Simulation-based calibration(SBC) is a technique used to validate and calibrate Bayesian estimation methods and models (Talts et al. 2018). SBC checks whether a model correctly accounts for uncertainty and whether the posterior distributions it produces are consistent with the true data-generating process. First we outline how to perform SBC in theory, after which we describe our experiences with SBC in EMC2, which will also illustrate how to perform SBC for your own model.
Here we briefly outline the steps to performing SBC, for more detail we refer the reader to Talts et al. (2018).
EMC2 allows for both hierarchical and non-hierarchical estimation. Given the desirable statistical and estimation properties of hierarchical models, we normally recommend to use hierarchical models. However, given that estimating hundreds of models is quite time consuming and practically unfeasible without a computational server, we recommend running SBC on non-hierarchical models for typical applications. Here we use the LBA and DDM to illustrate non-hierarchical SBC. Later we’ll also perform hierarchical SBC for the LBA, DDM, RDM and LNR. First we clear our workspace and load EMC2
Before we start with the SBC, we want to give a quick note on data
compression. By default EMC2 compresses RTs to bins of 20ms,
since typical lab set-ups do not allow response times to be measured
with a higher resolution. However, generated data is not subject to the
same physical constraints. Therefore, and to avoid biases, compression
is turned off. To turn on compression regardless, you can set
compression = TRUE
, and set the resolution using
rt_resolution = 0.02
(for example) in the
run_sbc
function, which will speed up computation but
potentially introduces biases.
To run SBC we specify a design and a prior for the model.
EMC2 assumes normal priors on the parameters for
non-hierarchical models. Thus, some parameters are transformed to better
match the normal prior and to satisfy the assumption of the normal
distribution to have full support on the real line. To check the
parameter transformations we use ?LBA
.
matchfun <- function(d) d$S == d$lR
design_LBA <- design(factors=list(subjects=1,S=c("left", "right")),
Rlevels = c("left", "right"),
matchfun = matchfun,
formula =list(v~lM,B~1, t0~1, sv~1, A~1),
constants=c(sv=log(1)),
model = LBA)
prior_LBA <- prior(design_LBA, type = "single",
pmean = c(1.3, .7, log(.8), log(.2), log(.3)),
psd = c(.2, .1, .1, .05, .05))
Now we plot the prior, with map = TRUE
(the default) to
see the implied prior on the transformed parameters.
Next we can simply call run_sbc
with our specified
design and prior. We can use ?run_sbc
to see the
description of the function arguments. The trials argument refers to the
number of trials per cell.

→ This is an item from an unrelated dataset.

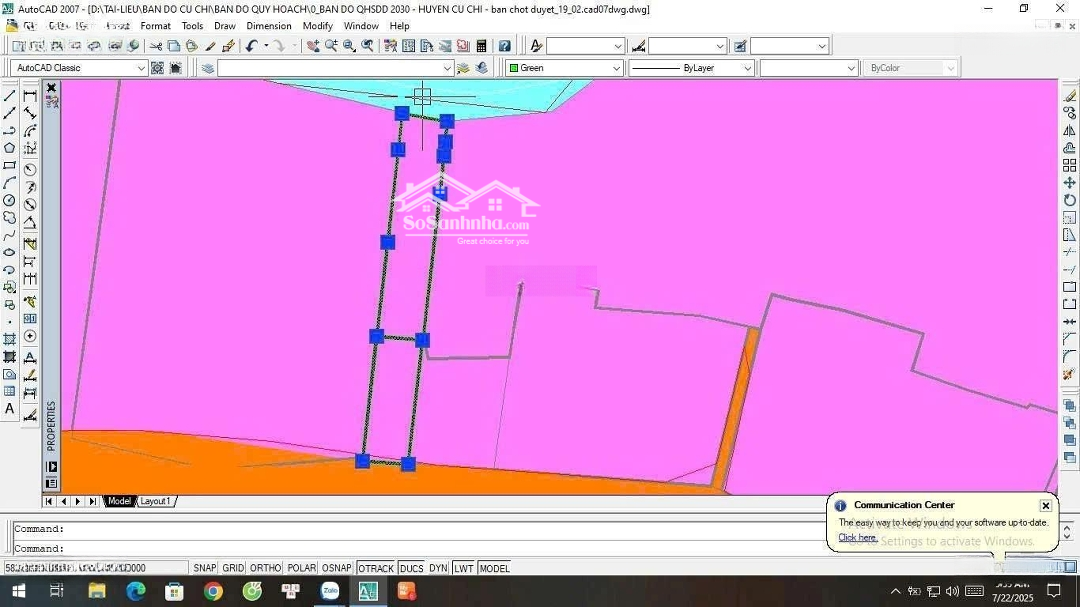Switch to the Layout1 tab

Since we have an 2-level S factor in our
design (and all other designs used), we will thus simulate 200 trials
per data set. Also note that by default run_sbc will estimate till the
point-scale reduction factor is smaller than 1.1 and the minimum
effective sample size of any of the estimated parameters is larger than
100.
SBC_LBA_single <- run_sbc(design_LBA, prior_LBA, replicates = 500, trials = 100, plot_data = FALSE,
iter = 1000, n_post = 1000, fileName = "SBC_data/SBC_LBA_single.RData",
cores_per_chain = 30)
In non-hierarchical models, setting cores_per_chain = 30
will estimate 30 simulated data-sets simultaneously. Which is feasible
on the computational server we used. But given that the LBA is so quick
to compute, non-hierarchical SBC is also feasible on a personal
computer. It is recommended to specify fileName
to store
intermediary results in case of crashes.
EMC2 also comes with plotting functions that allow us to visualize the results. First we can plot the standard histograms, with a number of equally spaced bins between 0 and 1 of the normalized rank statistic.

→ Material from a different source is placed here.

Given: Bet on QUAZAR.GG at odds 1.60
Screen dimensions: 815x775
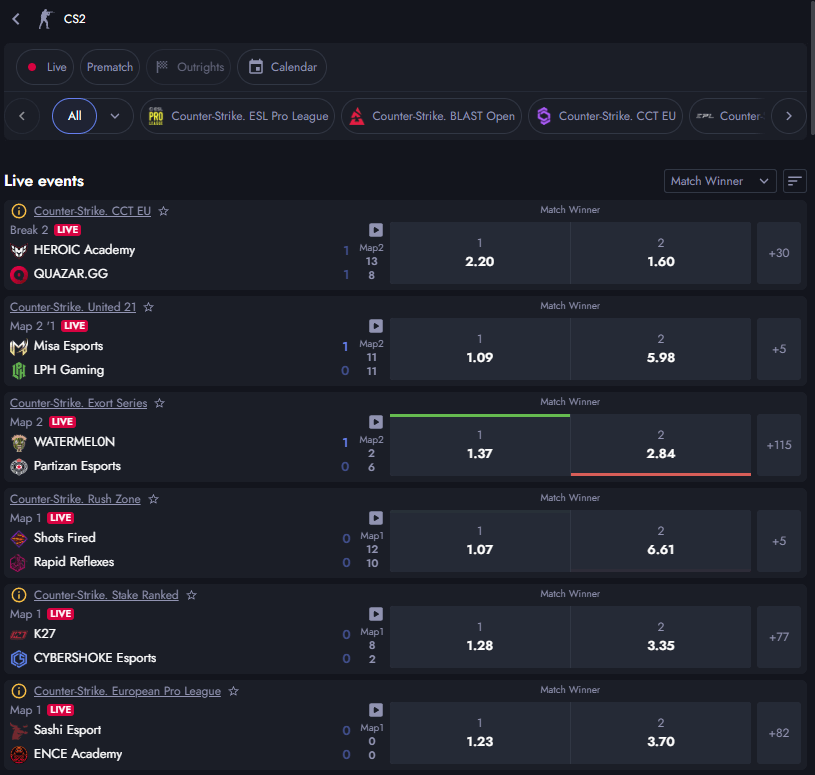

Here the gray lines indicate the 2.5, 50 and 97.5% percentile of where n samples from a uniform distribution are expected to fall. As we can see most of the bins are are nicely within these bounds and no clear pattern emerges. However, this visualization very much depends on bin size, as pointed out by Talts et al. (2018). Therefore EMC also comes with plots that visualize the difference in the empirical cumulative density function (ecdf) and the cumulative density function of a uniform distribution.
In these dinosaur eggs the blue area visualizes the 95% area of expected cumulative values. As with real eggs, the observed line, (i.e. the cracks) should obviously lie somewhere on the egg. For an explanation and guide to interpretation to these plots we recommend the following article https://hyunjimoon.github.io/SBC/articles/rank_visualizations.html. In the remainder of this article we’ll use these plots to visualize SBC results.
Next we test non-hierarchical for the DDM as well. Initial results actually showed bias in the estimation of non-decision time and non-decision time variability. Whereas we first based our DDM implementation on the rtdists package (Singmann et al. 2022), the bias pushed us to test with alternative packages, after which we stumbled on the WienR package (Hartmann and Klauer 2023). Which not only boasts faster likelihood evaluations, but also no longer shows bias in the SBC results. Hence in the newest CRAN release we adapted our C++ code to instead use the WienR C++ routines.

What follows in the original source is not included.